(June 26, 2014 at 12:29 am)snowtracks Wrote:(June 25, 2014 at 11:37 pm)Jenny A Wrote: Really? Genesis appears to describe a world wide flood to me.here's are some thoughts: 1) the biblical Hebrew vocabulary has only about 3,000 words. consequently, the interpretation dependents on grammar, sentence structure, and context since there are multiple literal definitions of common usages. the frame of reference of ancient people is how words and phases such as 'the entire heavens', 'face of the earth' are correctly interpreted. using our modern day global perspective wouldn't give the correct meaning.
Genesis 7:11-23
2) then there are some nuttie Christian insisting on the word 'world' meaning entire surface of the earth, and 'day' always meaning 24 hours to confuse the issue.
Nutty meaning the world means the whole world? Or the face of the earth means all the earth? Nutty meaning a day means 24 hours? Sorry, I think that is exactly what the Hebrews meant. They thought there was a world wide flood. They didn't think it was local or a metaphor.
Obviously, the myth of the flood may have come out of a more local flood or floods.

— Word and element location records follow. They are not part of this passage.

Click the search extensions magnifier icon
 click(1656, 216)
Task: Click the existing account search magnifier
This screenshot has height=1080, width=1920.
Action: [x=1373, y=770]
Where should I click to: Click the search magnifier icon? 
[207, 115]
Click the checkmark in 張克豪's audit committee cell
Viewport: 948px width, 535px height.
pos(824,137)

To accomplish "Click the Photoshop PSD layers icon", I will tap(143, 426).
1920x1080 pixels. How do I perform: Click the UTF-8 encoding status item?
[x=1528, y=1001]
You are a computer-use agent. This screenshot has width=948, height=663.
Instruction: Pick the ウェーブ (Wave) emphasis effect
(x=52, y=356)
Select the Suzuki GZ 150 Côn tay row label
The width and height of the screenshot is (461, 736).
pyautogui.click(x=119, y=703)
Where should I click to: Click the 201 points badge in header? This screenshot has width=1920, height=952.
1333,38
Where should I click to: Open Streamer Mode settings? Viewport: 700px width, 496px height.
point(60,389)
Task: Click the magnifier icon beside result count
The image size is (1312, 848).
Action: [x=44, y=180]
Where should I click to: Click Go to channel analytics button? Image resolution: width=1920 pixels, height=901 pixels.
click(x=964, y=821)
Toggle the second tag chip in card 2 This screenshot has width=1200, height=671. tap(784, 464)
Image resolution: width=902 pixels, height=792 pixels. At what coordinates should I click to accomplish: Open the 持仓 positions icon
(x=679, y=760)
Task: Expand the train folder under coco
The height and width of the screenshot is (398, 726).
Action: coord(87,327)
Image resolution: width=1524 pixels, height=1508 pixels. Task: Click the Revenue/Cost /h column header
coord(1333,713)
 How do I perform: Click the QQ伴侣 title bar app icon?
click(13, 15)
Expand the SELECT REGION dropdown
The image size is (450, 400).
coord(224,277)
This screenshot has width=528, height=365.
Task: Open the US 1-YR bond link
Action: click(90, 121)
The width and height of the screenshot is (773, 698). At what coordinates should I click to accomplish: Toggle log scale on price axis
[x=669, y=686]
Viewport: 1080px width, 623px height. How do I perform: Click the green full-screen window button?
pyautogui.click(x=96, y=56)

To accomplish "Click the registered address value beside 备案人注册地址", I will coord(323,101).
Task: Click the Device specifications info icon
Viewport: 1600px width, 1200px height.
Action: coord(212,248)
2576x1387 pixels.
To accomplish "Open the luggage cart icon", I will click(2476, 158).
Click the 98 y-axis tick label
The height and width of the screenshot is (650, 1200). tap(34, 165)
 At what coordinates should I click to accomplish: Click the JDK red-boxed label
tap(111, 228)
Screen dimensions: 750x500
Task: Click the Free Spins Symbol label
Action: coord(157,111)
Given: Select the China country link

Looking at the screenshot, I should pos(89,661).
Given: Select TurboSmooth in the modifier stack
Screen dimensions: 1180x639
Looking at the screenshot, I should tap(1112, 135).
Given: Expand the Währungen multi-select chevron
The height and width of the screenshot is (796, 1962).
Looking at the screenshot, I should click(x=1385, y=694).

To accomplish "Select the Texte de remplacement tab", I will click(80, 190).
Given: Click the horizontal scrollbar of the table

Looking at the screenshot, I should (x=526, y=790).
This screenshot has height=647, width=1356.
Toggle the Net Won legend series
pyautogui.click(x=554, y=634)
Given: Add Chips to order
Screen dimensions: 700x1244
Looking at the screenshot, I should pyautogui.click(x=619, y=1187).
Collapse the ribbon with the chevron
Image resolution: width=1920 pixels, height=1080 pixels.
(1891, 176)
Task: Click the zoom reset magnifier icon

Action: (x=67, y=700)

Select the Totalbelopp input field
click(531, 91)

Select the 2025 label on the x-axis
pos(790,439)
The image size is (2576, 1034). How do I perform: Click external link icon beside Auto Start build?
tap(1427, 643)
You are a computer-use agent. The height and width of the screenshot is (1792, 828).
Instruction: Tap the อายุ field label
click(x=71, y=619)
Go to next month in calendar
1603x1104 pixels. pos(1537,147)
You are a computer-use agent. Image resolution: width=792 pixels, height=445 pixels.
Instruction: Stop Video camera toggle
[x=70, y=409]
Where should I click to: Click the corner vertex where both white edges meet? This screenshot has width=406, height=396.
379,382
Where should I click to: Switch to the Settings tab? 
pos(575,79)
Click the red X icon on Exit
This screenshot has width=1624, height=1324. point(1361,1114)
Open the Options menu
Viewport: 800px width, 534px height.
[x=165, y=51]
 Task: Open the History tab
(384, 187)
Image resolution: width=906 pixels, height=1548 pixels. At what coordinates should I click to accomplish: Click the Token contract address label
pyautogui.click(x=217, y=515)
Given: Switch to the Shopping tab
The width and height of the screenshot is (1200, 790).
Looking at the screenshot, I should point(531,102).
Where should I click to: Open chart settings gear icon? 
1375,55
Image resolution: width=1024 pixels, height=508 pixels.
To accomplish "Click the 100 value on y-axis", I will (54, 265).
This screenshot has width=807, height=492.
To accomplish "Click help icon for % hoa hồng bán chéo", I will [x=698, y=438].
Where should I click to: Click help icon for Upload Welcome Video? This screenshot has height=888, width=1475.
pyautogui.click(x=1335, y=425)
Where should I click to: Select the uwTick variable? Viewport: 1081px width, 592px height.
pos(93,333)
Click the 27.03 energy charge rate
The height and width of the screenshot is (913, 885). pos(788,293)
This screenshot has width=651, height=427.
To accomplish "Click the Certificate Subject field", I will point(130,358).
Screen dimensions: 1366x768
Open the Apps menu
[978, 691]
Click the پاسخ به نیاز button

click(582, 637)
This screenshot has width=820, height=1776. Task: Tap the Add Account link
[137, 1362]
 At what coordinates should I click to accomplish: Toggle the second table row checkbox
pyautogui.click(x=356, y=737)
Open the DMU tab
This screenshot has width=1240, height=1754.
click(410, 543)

It probably did. And yes it's nutty to believe Genesis happened as written. But many, many Christian nuts do. And the writers of Genesis did. The story is nutty.
So, assuming you don't consider yourself nutty, why did god lead the Hebrews and Christians through the Middle Ages and some today to believe it was a literal flood covering the whole earth?
Well?
If there is a god, I want to believe that there is a god. If there is not a god, I want to believe that there is no god.